The next thing to consider in understanding fly lines is its taper. The tapers in a fly line allow for casting and presentation. The taper is simply an adjustment to the fly line making it easier to cast in different conditions. Most lines are not a level taper line. This means the fly line will have fine adjustments (such as weight or diameter changes) at varying points of the fly line.

There are four primary types of fly line tapers, the two most important and heavily used being the weight forward taper and the double taper.

Weight Forward Taper (WF)

The first and most popular taper is the Weight Forward Taper (WF). A fly line that has a weight forward taper has a slight extra weight and width built into the first 10 yards of the line, although some specialized lines extend or shorten this taper. Regardless, this extra weight on the front of the fly line allows for longer casts and better casts in windy conditions. It also is very versatile and fishes well in other conditions. The extra weight also helps turn over larger flies such as streamers. Because extra weight and width are on one end of the fly line, it is crucial that the line be put on correctly. A weight forward taper fly line cannot be reversed in the event the end of the line becomes cracked or damaged.

Double Taper (DT)

The second primary type of fly line taper is the double taper (DT), which is very popular and used extensively. On this type of fly line, the first fifteen feet of the fly line gradually widen in diameter. The next sixty feet of the fly line remains a constant weight and width. Then in the last fifteen feet of the fly line (which rarely leaves the reel except for when big fish is caught) the line gradually loses weight and width at exactly the same rate as was gained on the front of the fly line. One benefit of this type of taper is that it can be reversed as both ends of the fly line are equal.

Level Taper (L)
The next type of fly line taper is the Level Taper (L). The Level Taper is perhaps the easiest of the fly line tapers to understand simply because it has no taper! A level taper fly line has the exact same width and weight throughout its length.
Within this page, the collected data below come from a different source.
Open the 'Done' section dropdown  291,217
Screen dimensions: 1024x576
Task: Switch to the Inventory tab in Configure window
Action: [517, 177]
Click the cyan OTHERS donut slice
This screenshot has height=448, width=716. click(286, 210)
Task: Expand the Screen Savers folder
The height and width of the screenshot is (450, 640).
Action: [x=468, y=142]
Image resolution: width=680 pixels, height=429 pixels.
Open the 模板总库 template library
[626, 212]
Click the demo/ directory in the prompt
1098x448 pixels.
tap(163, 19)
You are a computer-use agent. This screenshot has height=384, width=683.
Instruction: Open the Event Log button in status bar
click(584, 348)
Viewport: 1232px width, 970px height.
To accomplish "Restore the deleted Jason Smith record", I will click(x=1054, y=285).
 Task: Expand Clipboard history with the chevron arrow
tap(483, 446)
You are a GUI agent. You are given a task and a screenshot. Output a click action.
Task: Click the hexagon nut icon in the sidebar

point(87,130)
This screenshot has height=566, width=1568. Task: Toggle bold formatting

Level taper fly lines float extremely well due to their even weight and width but are much more difficult to cast and control than other fly line tapers. Since the weight of the fly line is even throughout, the fly line has a tendency to make kind of a racket when it hits the water. Beginner anglers should stay away from level taper fly lines as they are more difficult to cast than other tapers.

Shooting Taper (ST)
The last type of the 4 primary fly line tapers is the Shooting Taper (ST. ) This is a specialized fly line that was originally designed for tournament fly casting. This line is definitely not to be used by beginning fly fishermen. It is heavily weighted on the first twenty feet of fly line. Then it follows a uniform weight and thickness through the remainder of the line. This remaining section is much thinner than a weight-forward fly line. This added weight in the front along with a thinner remainder of line, allows an experienced angler to cast for greater distances. A major drawback is that the added weight in the front of the line causes it to make the fly hit the water harder and can cause a bit of a commotion to weary trout.